One of the first hotels set to open there is the Clinique La Prairie Health Resort, an international brand famed for its focus on medical care, nutrition, movement and wellbeing. The resort will offer an in-house diagnostics lab, along with multiple facilities, raising the bar for medical wellness in the region and beyond, as Simone Gibertoni, CEO of Clinique La Prairie, explained. “At Amaala, we are creating the most important health and longevity-focused resort ever developed,” he said. “We’re delighted to be building our very first full-scale destination in such an extraordinary setting and to help bring Red Sea’s global vision of regenerative, ultra-luxury tourism to life.”
Extending the wellness segment’s reach
On a smaller scale, many hotels in Dubai have already developed their wellness facilities to meet the needs of guests. One such property – The Ritz Carlton – is currently developing a residential project in partnership with MAG of Life, the wellness real estate division of UAE-based MAG Group. Alongside yoga centers and scenic views, each residence will offer built-in wellness solutions, such as air and water purification systems, and dynamic lighting, to enhance the wellbeing of its occupants.

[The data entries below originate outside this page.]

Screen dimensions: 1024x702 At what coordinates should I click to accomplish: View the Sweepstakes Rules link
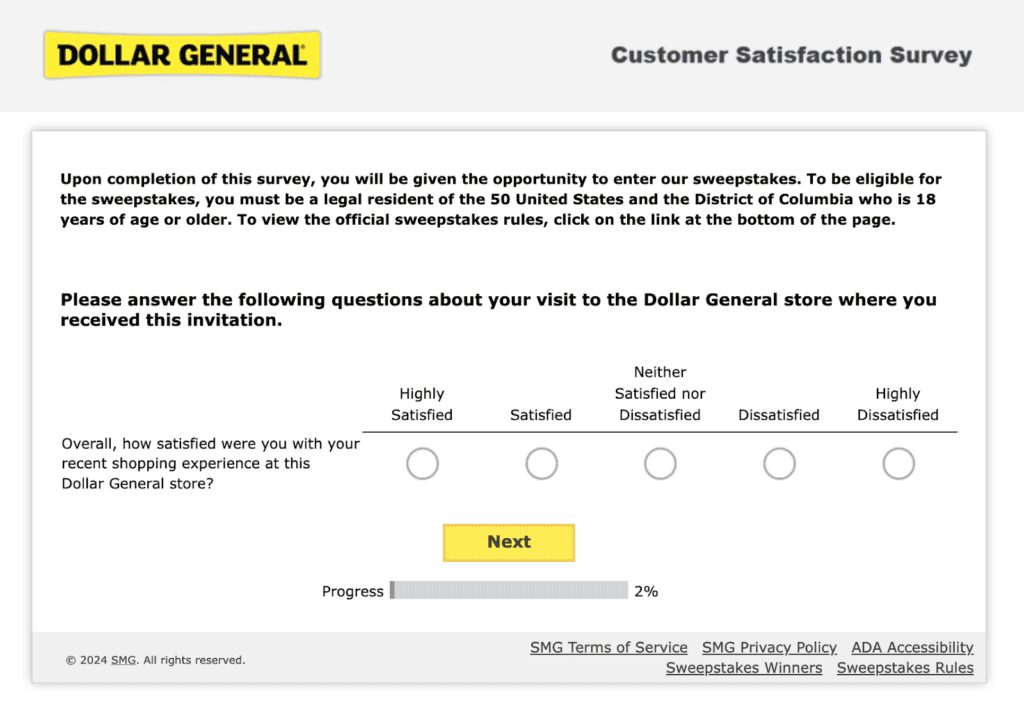pos(905,668)
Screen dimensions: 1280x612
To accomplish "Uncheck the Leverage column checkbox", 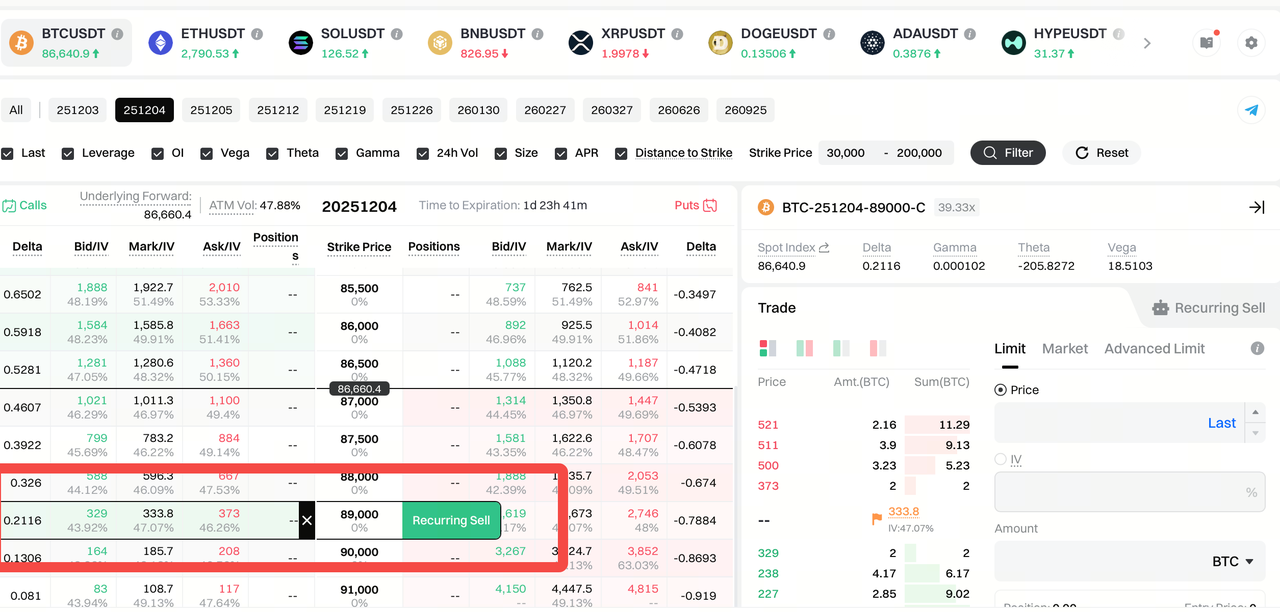I will (x=68, y=153).
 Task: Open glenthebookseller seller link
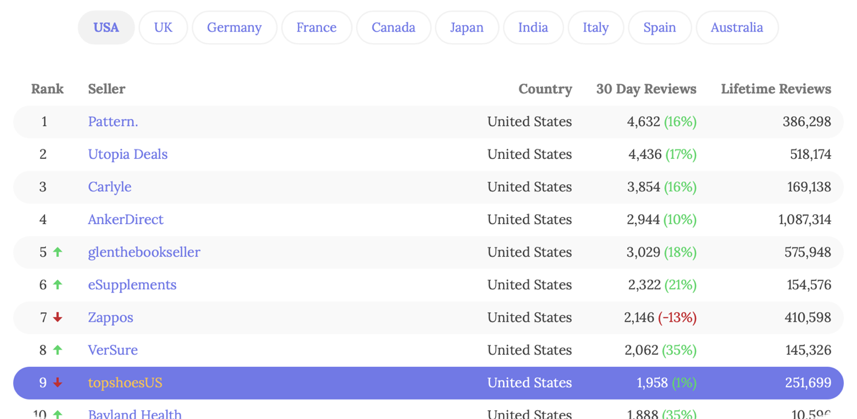coord(144,252)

Historically, wellness tourism has
been associated with luxury, making it inaccessible to a large market segment. However, an opportunity exists to reverse that. With its abundance of natural resources, the region has a chance to expand the wellness offering and extend its reach to a larger market segment. This could include organizing low-cost activities around nature, connecting with local culture and developing accessible wellness experiences focused on the natural environment and regional heritage. By providing affordable options that harness the natural resources available, the wellness industry can bridge the gap between luxury-oriented offerings and the broader population, democratizing wellness and making it more accessible and inclusive.